- **EXTRAIT ÉTUDIÉ**

========

Le procureur général de l’Indiana, Todd Rokita, un partisan républicain de Trump, a déclaré qu’il enquêtait sur la Dre Bernard et qu’il pourrait la poursuivre au pénal. Rokita l’a qualifiée de «militante de l’avortement qui se fait passer pour une médecin» et a prétendu à tort qu’elle n’avait pas signalé l’incident comme l’exige la loi de l’Indiana. Lorsqu’il est apparu qu’elle avait signalé l’incident, Rokita a continué à diaboliser la Dre Bernard et a déclaré qu’il envisageait de révoquer sa licence médicale, alors qu’il n’avait aucun motif valable de le faire.

========

- **DONNÉES D'ENTRÉE**
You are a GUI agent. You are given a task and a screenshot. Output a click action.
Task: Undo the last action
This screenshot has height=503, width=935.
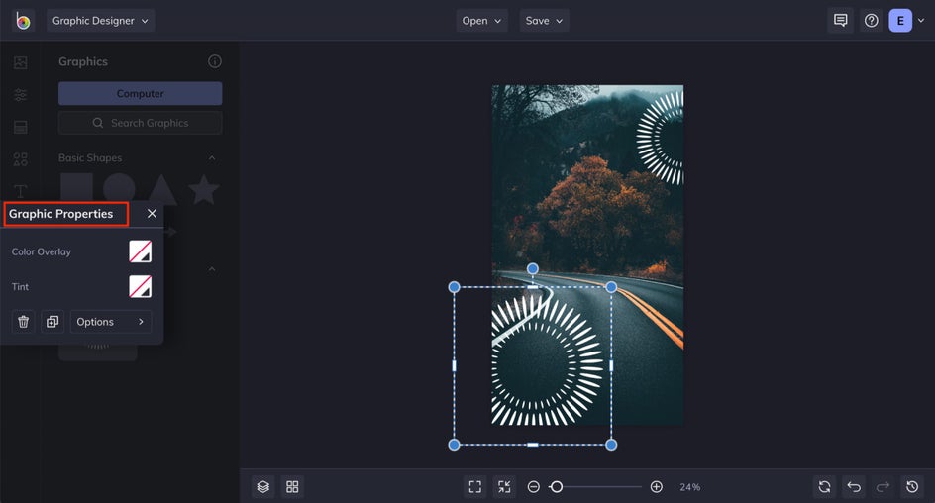point(854,487)
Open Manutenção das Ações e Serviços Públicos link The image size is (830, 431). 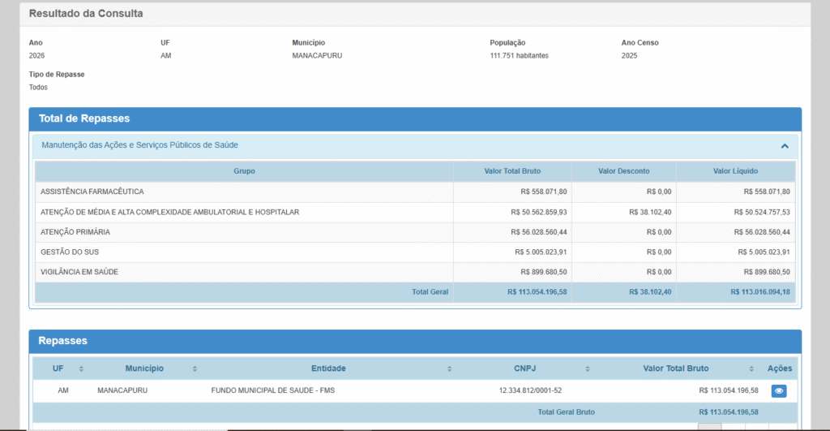tap(139, 144)
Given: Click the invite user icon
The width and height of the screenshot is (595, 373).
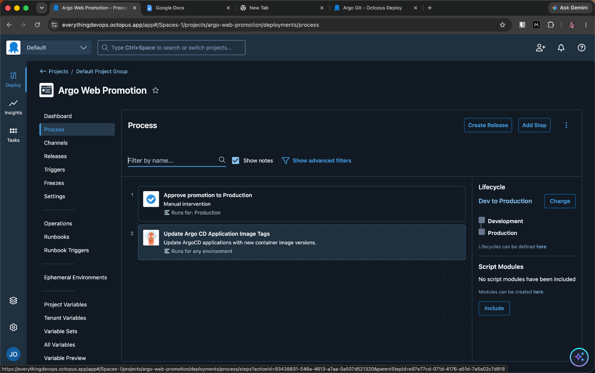Looking at the screenshot, I should [x=540, y=48].
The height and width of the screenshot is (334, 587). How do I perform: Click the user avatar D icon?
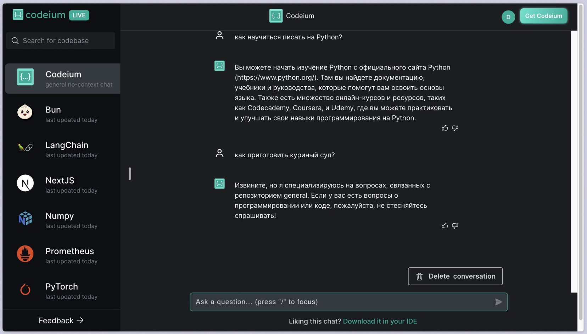tap(508, 17)

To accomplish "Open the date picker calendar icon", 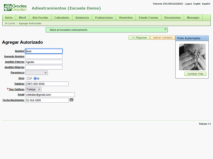I will [x=71, y=100].
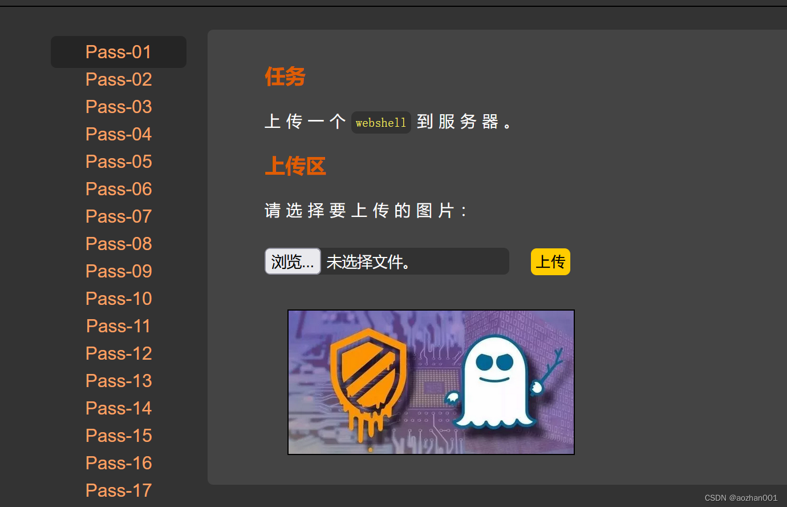Select the Pass-15 level link
The height and width of the screenshot is (507, 787).
click(118, 436)
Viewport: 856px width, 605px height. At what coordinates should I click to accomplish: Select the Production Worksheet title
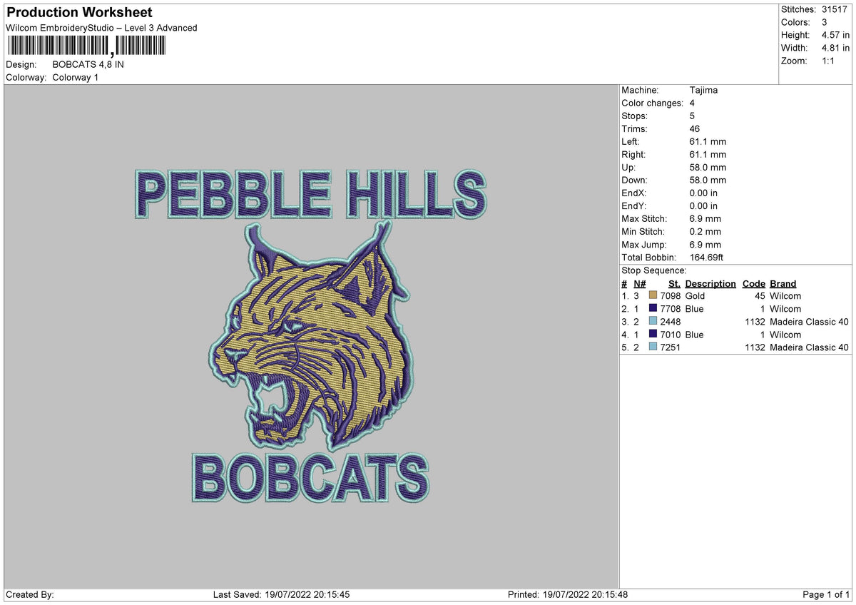pyautogui.click(x=78, y=12)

========

- **CONSIGNE**
Répondez aux questions suivantes à partir de l'extrait sur le procureur général de l'Indiana.
(a) Quelle fonction Todd Rokita occupe-t-il ?
(b) Selon l'affirmation erronée de Rokita, qu'est-ce que la Dre Bernard n'aurait pas fait ?
(c) Qu'a-t-il dit envisager une fois établi qu'elle avait signalé l'incident ?

- **RÉPONSE RÉDIGÉE**
(a) Il est procureur général de l'Indiana.
(b) Elle n'aurait pas signalé l'incident comme l'exige la loi de l'Indiana.
(c) Il a dit envisager de révoquer sa licence médicale.